YOUR INSTRUCTIONS: Extract the lines of the listing from the one containing "Screen dimensions: 1503x593" through the one containing "click(x=673, y=749)", both included, and reproduce them verbatim without the pictures.

DATA SHOWN:
++++
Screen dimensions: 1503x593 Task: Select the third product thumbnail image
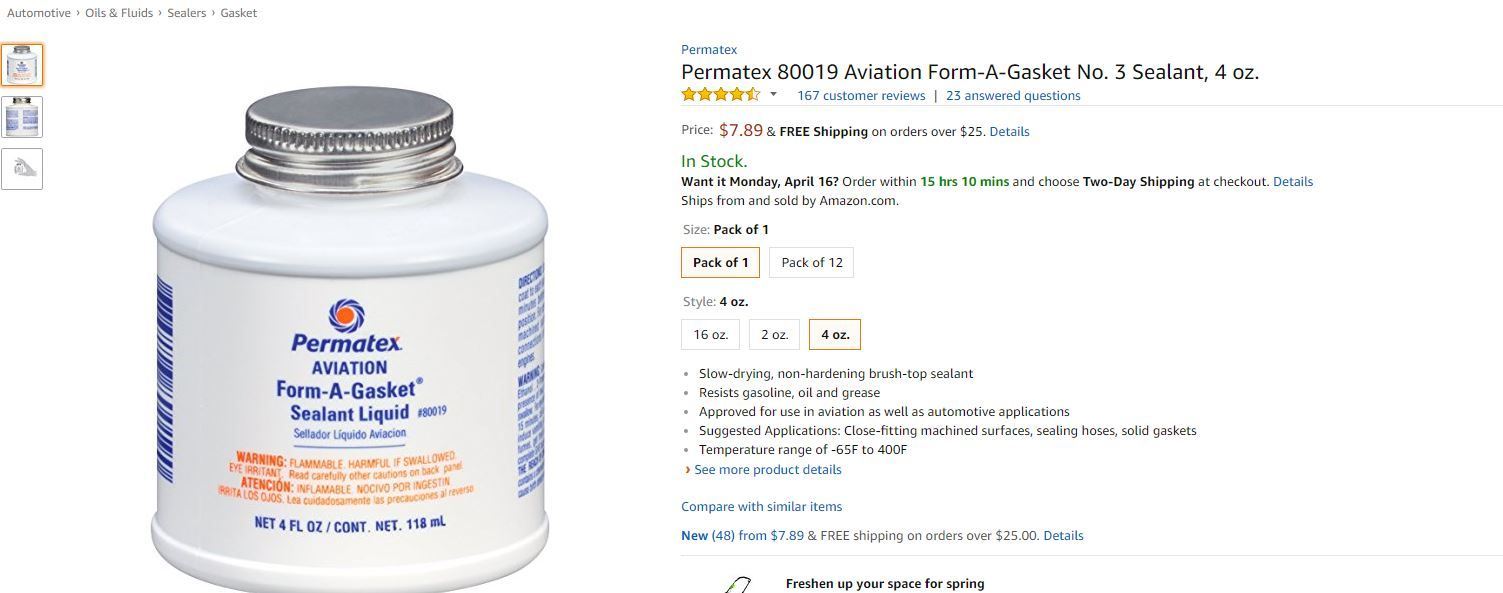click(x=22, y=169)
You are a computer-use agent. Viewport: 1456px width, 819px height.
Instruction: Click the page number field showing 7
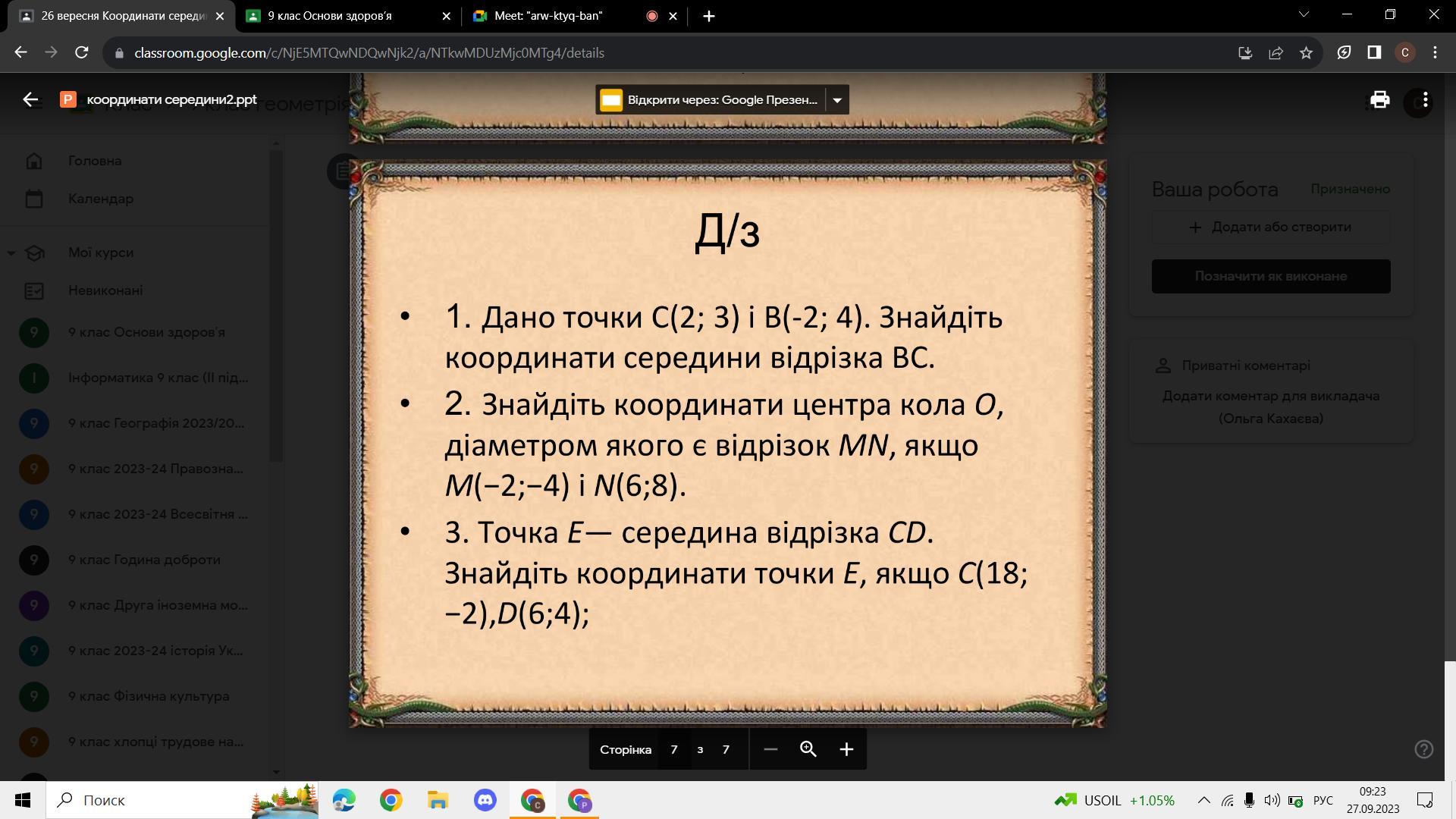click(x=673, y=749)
++++
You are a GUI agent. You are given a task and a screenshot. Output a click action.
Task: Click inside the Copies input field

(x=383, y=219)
++++
FULL ANSWER:
Screen dimensions: 1503x593 Task: Select the third product thumbnail image
click(x=22, y=169)
You are a computer-use agent. Viewport: 1456px width, 819px height.
Instruction: Click the page number field showing 7
click(x=673, y=749)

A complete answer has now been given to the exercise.